慶應義塾大学病院に入院中は、本検査を受けることができません。(検査の説明を受けた結果、検査を行わない場合には、がん遺伝子検査相談料のみ(税込32,400円)となります。)

(3)予約
受診には全て、現在、がん診療中の医師・医療機関からの紹介および予約が必要となりますので、現在の主治医にご相談の上、予約していただくことになります(図4)

【図4】PleSSision/PleSSision-Exome検査の予約の流れ

(4)必要なもの
・外来受診時には、これまでの治療経過や実施した病理検査の情報が書かれた診療情報提供書が必要となります。
・検査に必要ながん組織は、検査申し込み後にこちらのスタッフが、手術が行われた病院の病理検査室に連絡して対応します

3.検査後の治療について

がん細胞に見られる遺伝子の異常が明らかとなることで、がんの個性がわかる可能性があります。

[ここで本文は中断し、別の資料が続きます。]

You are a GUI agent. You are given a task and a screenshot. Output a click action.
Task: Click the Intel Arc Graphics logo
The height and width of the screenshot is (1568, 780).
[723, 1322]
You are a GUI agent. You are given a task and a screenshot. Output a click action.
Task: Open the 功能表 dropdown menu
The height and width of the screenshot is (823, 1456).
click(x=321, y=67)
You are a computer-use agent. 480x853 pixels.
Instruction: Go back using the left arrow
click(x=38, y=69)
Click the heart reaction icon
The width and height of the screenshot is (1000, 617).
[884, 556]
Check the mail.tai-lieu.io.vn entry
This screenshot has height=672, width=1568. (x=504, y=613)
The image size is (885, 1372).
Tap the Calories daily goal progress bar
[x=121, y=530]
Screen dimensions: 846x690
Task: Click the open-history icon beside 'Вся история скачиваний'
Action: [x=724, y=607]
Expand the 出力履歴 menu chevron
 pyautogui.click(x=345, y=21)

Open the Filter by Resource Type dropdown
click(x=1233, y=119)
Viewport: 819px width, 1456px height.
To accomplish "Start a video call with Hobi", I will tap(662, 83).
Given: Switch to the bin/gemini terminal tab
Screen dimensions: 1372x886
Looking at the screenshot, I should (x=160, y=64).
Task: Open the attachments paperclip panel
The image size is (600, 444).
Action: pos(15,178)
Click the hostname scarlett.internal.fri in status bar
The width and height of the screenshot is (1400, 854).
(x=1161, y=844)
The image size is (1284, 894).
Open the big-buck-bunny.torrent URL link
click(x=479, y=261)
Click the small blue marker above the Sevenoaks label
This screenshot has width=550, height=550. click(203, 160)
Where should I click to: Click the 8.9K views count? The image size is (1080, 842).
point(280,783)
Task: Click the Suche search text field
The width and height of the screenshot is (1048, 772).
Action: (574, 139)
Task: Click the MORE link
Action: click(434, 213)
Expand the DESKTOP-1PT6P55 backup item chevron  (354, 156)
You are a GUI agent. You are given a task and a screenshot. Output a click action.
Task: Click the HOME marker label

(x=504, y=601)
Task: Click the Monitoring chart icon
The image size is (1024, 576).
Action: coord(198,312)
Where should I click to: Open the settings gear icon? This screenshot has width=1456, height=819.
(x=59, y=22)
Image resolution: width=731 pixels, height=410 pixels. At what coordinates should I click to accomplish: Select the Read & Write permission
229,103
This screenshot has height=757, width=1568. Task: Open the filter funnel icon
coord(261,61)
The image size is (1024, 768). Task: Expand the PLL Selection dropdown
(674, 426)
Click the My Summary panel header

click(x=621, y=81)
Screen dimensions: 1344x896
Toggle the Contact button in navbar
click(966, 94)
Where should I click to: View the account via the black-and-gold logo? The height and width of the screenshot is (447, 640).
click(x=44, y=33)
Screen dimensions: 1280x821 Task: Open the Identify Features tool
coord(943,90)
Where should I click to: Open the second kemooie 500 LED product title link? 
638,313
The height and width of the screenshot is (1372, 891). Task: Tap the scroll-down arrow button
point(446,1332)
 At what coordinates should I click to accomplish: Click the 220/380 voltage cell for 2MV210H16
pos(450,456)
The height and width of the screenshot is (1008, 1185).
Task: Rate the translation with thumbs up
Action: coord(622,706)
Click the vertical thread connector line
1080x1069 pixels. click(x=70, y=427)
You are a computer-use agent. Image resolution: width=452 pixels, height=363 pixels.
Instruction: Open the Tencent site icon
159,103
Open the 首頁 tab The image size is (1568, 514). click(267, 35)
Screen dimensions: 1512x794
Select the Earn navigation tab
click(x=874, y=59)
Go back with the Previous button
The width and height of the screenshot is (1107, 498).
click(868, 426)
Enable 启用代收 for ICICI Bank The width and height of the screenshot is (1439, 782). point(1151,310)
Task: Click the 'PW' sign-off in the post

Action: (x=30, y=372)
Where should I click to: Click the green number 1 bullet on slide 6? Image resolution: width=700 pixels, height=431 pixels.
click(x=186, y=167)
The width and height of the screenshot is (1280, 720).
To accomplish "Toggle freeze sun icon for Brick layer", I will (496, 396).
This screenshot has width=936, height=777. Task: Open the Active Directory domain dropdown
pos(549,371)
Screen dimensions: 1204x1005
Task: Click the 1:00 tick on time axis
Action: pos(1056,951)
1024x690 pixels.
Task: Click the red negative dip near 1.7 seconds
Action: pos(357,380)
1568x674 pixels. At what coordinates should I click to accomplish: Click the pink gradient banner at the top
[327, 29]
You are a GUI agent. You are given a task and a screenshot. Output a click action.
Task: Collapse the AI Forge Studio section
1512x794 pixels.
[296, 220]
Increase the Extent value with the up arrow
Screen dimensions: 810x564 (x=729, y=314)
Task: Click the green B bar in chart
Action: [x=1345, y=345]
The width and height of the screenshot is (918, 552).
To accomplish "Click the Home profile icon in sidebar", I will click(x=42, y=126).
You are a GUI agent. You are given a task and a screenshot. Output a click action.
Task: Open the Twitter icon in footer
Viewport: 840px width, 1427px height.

その結果、①治療効果が期待できる治療薬の情報や、②臨床試験(治験)等の情報が得られる可能性があります。但し、保険診療で認められている標準治療が行われている場合は、その標準治療が優先され、遺伝子検査の結果に基づく治療は全ての標準治療が終了した後の選択肢となります。

4.特記事項

「遺伝するがん」(遺伝性腫瘍症候群)に関する結果の開示
この検査では、血液由来の正常遺伝子を同時に検査することにより、遺伝性腫瘍の発症に関連した遺伝子の変化(生殖細胞系列バリアント)が見つかる可能性があります。検査の過程において患者さんご自身およびその血縁者の健康を守る上で、がん関連疾患について重要と思われる結果が判明し、かつ有効な対処法があると考えられる場合には、その病気の専門家、担当医など複数の医師によって慎重に検討した上で、主治医や遺伝カウンセリングを通して開示することがあります。

【用語解説】(注)全エクソン解析:ヒトの全染色体を解析する全ゲノム解析に対して、全遺伝子(約2万)においてアミノ酸をコードしている領域(エクソン)だけを解析することを、全エクソン解析と呼ぶ。これに対して、現在、臨床検査として実施されている遺伝子パネル検査は、臨床的意義のある数十~数百の遺伝子だけを選択的に解析するものである。